You're right, argument is pointless. I will say though that in a day and age when passwords can be stolen by decoding the audible noise of key presses on keyboards, it would take a very foolhardy intelligence person to decide that an audio recording can be successfully disguised by simply converting it from digital to analogue and back again.
 
The Crown Prince’s position remains doubtful, Erdogan it is reported not to be a supporter...but like many other countries wish to remain allied to Saudi Arabia, so he also is betwixt and between, on the horns of a dilemma...along with many countries.

Saudi has never given up its death penalties of stoning and beheading. The ‘Death of a Princess’ was a previous dilemma for the UK, and there have been others.

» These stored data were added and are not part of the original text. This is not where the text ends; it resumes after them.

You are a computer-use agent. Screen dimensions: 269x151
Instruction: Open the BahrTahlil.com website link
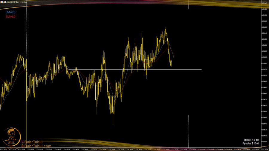[38, 146]

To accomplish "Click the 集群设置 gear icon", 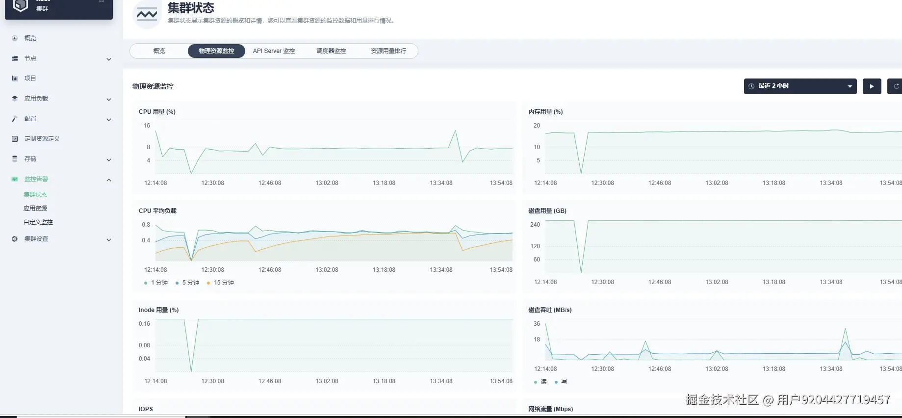I will coord(15,239).
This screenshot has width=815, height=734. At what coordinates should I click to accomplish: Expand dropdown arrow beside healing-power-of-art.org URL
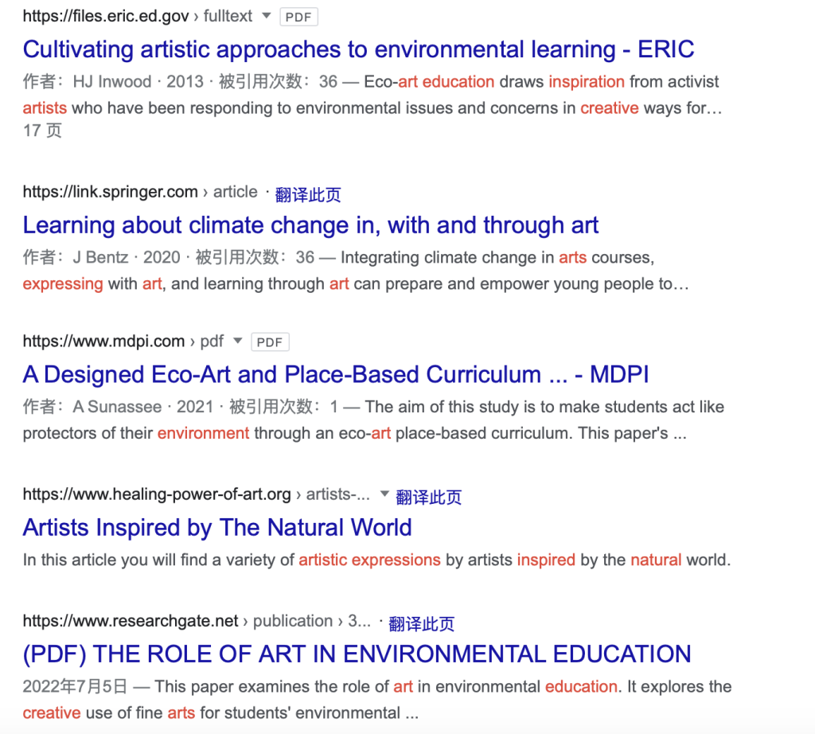[x=384, y=494]
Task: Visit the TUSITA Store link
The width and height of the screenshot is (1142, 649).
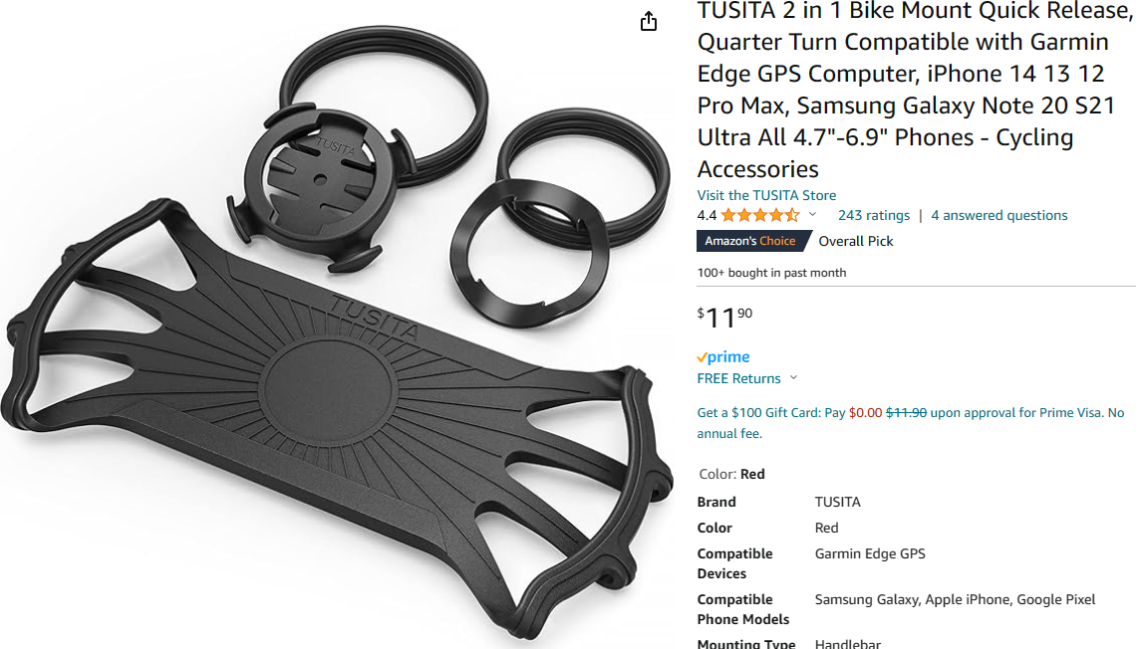Action: (x=766, y=195)
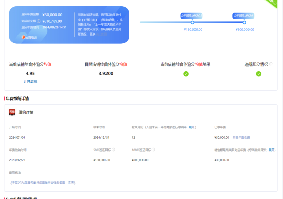Viewport: 283px width, 199px height.
Task: Click info icon next to 违规扣分情况
Action: coord(271,64)
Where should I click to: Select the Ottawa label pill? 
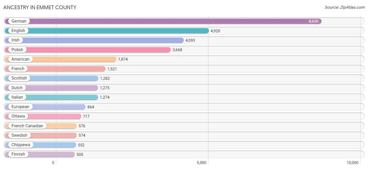[x=18, y=116]
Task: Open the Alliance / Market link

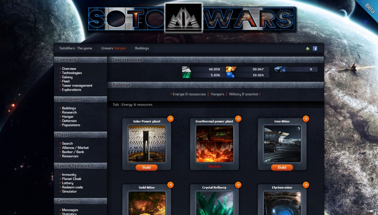Action: pos(75,148)
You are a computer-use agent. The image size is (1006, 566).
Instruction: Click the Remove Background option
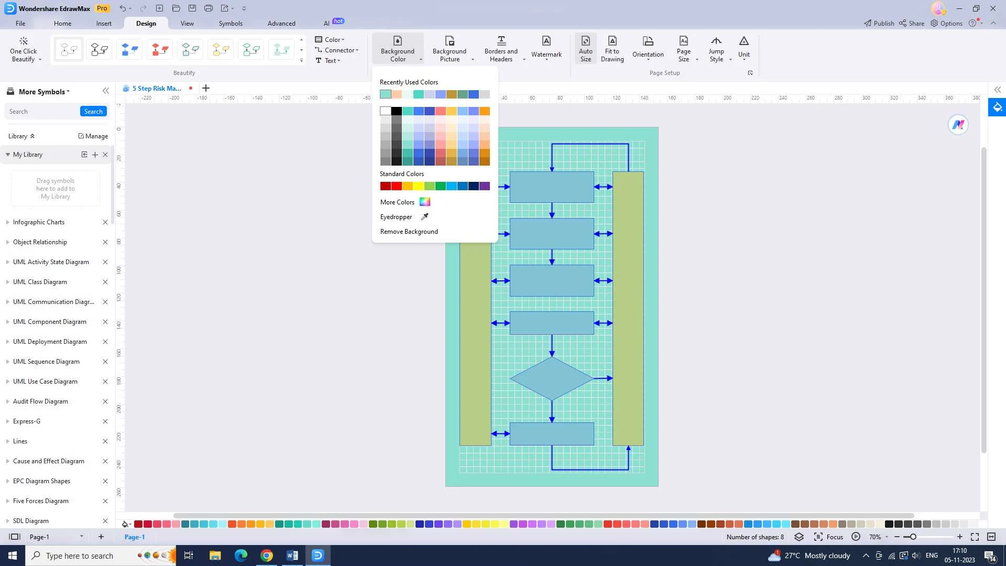pyautogui.click(x=409, y=232)
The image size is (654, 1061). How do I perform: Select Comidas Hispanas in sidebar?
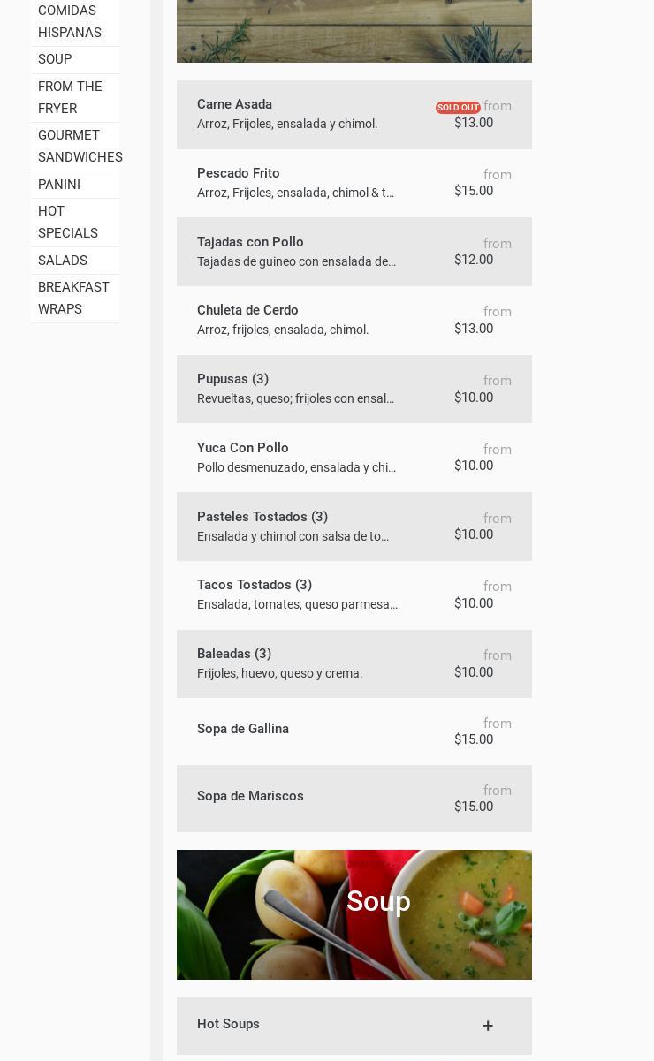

The fact remain that while the aspect of a death penalty remains contested globaly, it is generaly accepted globally that some form of trial precedes it. Some countries, regimes, and dictators, disagree and continue to practice extra-judicial killing, which is one mainstay of civilised society.

The degree to which they do this, perhaps how they will remain judged by the world in general.

Saudi Arabia has offered various explanations, none of them credible. Just perhaps with this latest sequence of events they are beginning to realise in this day and age of instant global communication that both they...and, the practice of aspects of an intolerant and brutal religion may be being held to account in other parts of a larger audience than just their own controlled populations.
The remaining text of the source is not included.